━━━━━ Records provided
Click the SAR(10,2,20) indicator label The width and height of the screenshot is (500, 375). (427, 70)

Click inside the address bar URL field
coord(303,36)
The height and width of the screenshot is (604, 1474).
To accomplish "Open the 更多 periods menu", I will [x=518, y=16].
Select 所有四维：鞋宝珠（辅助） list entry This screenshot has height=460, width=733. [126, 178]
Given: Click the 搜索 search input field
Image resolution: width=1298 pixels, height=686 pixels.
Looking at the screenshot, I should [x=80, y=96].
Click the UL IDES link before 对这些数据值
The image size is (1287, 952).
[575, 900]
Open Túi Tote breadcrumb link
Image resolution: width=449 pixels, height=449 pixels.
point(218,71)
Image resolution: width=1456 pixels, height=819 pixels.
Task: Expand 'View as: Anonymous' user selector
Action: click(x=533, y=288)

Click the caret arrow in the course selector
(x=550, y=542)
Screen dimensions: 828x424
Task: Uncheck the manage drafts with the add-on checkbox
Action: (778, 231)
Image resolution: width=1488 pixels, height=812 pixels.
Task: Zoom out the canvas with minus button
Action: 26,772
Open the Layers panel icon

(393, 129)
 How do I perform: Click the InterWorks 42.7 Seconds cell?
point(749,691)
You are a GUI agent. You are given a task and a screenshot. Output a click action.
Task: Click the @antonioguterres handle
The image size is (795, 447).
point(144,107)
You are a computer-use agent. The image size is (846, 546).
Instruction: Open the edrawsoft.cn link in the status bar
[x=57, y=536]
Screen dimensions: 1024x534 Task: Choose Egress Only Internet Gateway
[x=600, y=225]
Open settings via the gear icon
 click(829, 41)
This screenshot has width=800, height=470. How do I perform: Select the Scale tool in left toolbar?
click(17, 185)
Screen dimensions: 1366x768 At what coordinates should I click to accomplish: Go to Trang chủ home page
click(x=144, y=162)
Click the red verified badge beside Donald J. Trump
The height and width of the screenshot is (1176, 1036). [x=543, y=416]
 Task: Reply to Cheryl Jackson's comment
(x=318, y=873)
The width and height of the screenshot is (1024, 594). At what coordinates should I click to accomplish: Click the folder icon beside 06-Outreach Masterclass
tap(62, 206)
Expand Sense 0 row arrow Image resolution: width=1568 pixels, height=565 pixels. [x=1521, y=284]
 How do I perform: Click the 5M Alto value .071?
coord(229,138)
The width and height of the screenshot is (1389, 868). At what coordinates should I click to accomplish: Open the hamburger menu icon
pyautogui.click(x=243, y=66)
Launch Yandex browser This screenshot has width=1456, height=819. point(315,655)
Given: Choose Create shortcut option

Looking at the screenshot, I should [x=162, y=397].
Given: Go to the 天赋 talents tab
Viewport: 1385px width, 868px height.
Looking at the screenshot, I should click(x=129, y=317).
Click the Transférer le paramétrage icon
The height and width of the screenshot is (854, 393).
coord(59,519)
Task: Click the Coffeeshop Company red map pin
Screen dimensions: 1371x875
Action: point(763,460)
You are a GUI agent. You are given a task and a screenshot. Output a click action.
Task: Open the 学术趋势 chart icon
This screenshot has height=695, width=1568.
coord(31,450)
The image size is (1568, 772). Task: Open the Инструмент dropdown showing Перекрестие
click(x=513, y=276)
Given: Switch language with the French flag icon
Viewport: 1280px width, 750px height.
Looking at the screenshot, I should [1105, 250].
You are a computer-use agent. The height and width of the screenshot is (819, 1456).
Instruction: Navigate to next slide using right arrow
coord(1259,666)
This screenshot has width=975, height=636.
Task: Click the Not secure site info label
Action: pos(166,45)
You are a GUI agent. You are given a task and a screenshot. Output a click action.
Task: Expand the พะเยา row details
━━━━━━━━━━
Reproduce all of the material above verbatim, line by line, with no omissions or changes.

Click the SAR(10,2,20) indicator label The width and height of the screenshot is (500, 375). (427, 70)

Click inside the address bar URL field
coord(303,36)
The height and width of the screenshot is (604, 1474).
To accomplish "Open the 更多 periods menu", I will [x=518, y=16].
Select 所有四维：鞋宝珠（辅助） list entry This screenshot has height=460, width=733. [126, 178]
Given: Click the 搜索 search input field
Image resolution: width=1298 pixels, height=686 pixels.
Looking at the screenshot, I should [x=80, y=96].
Click the UL IDES link before 对这些数据值
The image size is (1287, 952).
[575, 900]
Open Túi Tote breadcrumb link
Image resolution: width=449 pixels, height=449 pixels.
point(218,71)
Image resolution: width=1456 pixels, height=819 pixels.
Task: Expand 'View as: Anonymous' user selector
Action: click(x=533, y=288)

Click the caret arrow in the course selector
(x=550, y=542)
Screen dimensions: 828x424
Task: Uncheck the manage drafts with the add-on checkbox
Action: (778, 231)
Image resolution: width=1488 pixels, height=812 pixels.
Task: Zoom out the canvas with minus button
Action: 26,772
Open the Layers panel icon

(393, 129)
 How do I perform: Click the InterWorks 42.7 Seconds cell?
point(749,691)
You are a GUI agent. You are given a task and a screenshot. Output a click action.
Task: Click the @antonioguterres handle
The image size is (795, 447).
point(144,107)
You are a computer-use agent. The image size is (846, 546).
Instruction: Open the edrawsoft.cn link in the status bar
[x=57, y=536]
Screen dimensions: 1024x534 Task: Choose Egress Only Internet Gateway
[x=600, y=225]
Open settings via the gear icon
 click(829, 41)
This screenshot has width=800, height=470. How do I perform: Select the Scale tool in left toolbar?
click(17, 185)
Screen dimensions: 1366x768 At what coordinates should I click to accomplish: Go to Trang chủ home page
click(x=144, y=162)
Click the red verified badge beside Donald J. Trump
The height and width of the screenshot is (1176, 1036). [x=543, y=416]
 Task: Reply to Cheryl Jackson's comment
(x=318, y=873)
The width and height of the screenshot is (1024, 594). At what coordinates should I click to accomplish: Click the folder icon beside 06-Outreach Masterclass
tap(62, 206)
Expand Sense 0 row arrow Image resolution: width=1568 pixels, height=565 pixels. [x=1521, y=284]
 How do I perform: Click the 5M Alto value .071?
coord(229,138)
The width and height of the screenshot is (1389, 868). At what coordinates should I click to accomplish: Open the hamburger menu icon
pyautogui.click(x=243, y=66)
Launch Yandex browser This screenshot has width=1456, height=819. point(315,655)
Given: Choose Create shortcut option

Looking at the screenshot, I should [x=162, y=397].
Given: Go to the 天赋 talents tab
Viewport: 1385px width, 868px height.
Looking at the screenshot, I should click(x=129, y=317).
Click the Transférer le paramétrage icon
The height and width of the screenshot is (854, 393).
coord(59,519)
Task: Click the Coffeeshop Company red map pin
Screen dimensions: 1371x875
Action: point(763,460)
You are a GUI agent. You are given a task and a screenshot. Output a click action.
Task: Open the 学术趋势 chart icon
This screenshot has height=695, width=1568.
coord(31,450)
The image size is (1568, 772). Task: Open the Инструмент dropdown showing Перекрестие
click(x=513, y=276)
Given: Switch language with the French flag icon
Viewport: 1280px width, 750px height.
Looking at the screenshot, I should [1105, 250].
You are a computer-use agent. The height and width of the screenshot is (819, 1456).
Instruction: Navigate to next slide using right arrow
coord(1259,666)
This screenshot has width=975, height=636.
Task: Click the Not secure site info label
Action: pos(166,45)
You are a GUI agent. You are given a task and a screenshot. Output a click action.
Task: Expand the พะเยา row details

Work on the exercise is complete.